The dynamic world of cybersecurity continued its rapid pace of change in 2015, creating new challenges and opportunities for ISACA and our 140,000 global constituents. Of course, 2016 will be no different. ISACA professionals across the globe expect to see an evolving mix of cyberthreats, regulatory issues, and an ongoing shortage of qualified cybersecurity workers needed to address these issues, according to the January 2016 Cybersecurity Snapshot survey.
Nearly 3,000 IT professionals from 121 countries voiced their opinions in the Cybersecurity Snapshot, and the results say much about where cybersecurity is headed in 2016. Respondents said their top cyberthreat concerns for 2016 were social engineering, insider threats and advanced persistent threats (APTs). Fully 84 percent believe there is a medium to high likelihood of a cybersecurity attack disrupting critical infrastructure (e.g., electrical grid, water supply systems) this year. Nearly a third said there will be some increased risk of insider threats (privileged users) vs. last year.
Security Best Practices
ISACA’s well-trained, knowledgeable professionals do not lack for recommendations on how to best tackle these cyberthreats. Adding two-factor authentication was considered the best response for improving security in the virtualized data center, followed by adding dual-person approvals for certain actions. Other suggested solutions included using a password manager for checking in/out password access to systems, and adding air gaps for different types of workloads (e.g., sensitive or non-sensitive).
Another area where ISACA constituents had consistent opinions involved government regulations and privacy issues. We saw significant activity in these areas in 2015, and I believe we can expect to see more of the same in 2016. A majority (63 percent) of respondents believe governments should not have backdoor access to encrypted information systems. A similar majority think privacy is being compromised by stronger cybersecurity regulations.
From an organizational standpoint, 84 percent favor regulation requiring companies notify customers within 30 days of a data breach discovery. Interestingly, only a third of respondents believe their organization would voluntarily share cyberthreat information if it experienced a breach.
These issues make a strong case for organizations to have certified, well-trained cybersecurity personnel. Finding well-qualified cybersecurity professionals, however, is an ongoing, global issue. Nearly half of global organizations are planning to hire more cybersecurity personnel in 2016, and 94% say they will expect to have a difficult time finding skilled candidates.
Not surprisingly, 81 percent say they would be more likely to hire a cybersecurity job candidate who holds a performance-based certification. That’s where ISACA and Cybersecurity Nexus (CSX) come in.
ISACA launched CSX in 2014 and expanded its certification offerings in 2015 with the introduction of the CSX Practitioner (CSXP) certification. CSXP is a vendor-neutral, performance-based cyber certification—the first of its kind—that focuses on key cybersecurity skills and requires demonstration of skills in a virtual lab environment in the Identify and Protect domains.
CSX has big plans for 2016, kicking off now with the introduction of the Cybersecurity Career Roadmap, which will help cybersecurity professionals identify new opportunities for career advancement.

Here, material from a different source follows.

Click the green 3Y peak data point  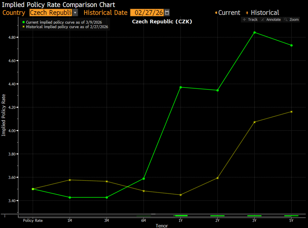pyautogui.click(x=254, y=32)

It provides the resources to continuously hone your skills, expand your knowledge, and start (and keep) your career on a trajectory toward achieving your goals.
ISACA is committed to all four of its core focus areas— audit/assurance, governance, risk and cybersecurity—and we will be delivering new resources in all of these areas over the course of the year. There has never been a more challenging or rewarding time to be in our field than right now.
I wish you a happy and successful 2016. It’s going to be an exciting year.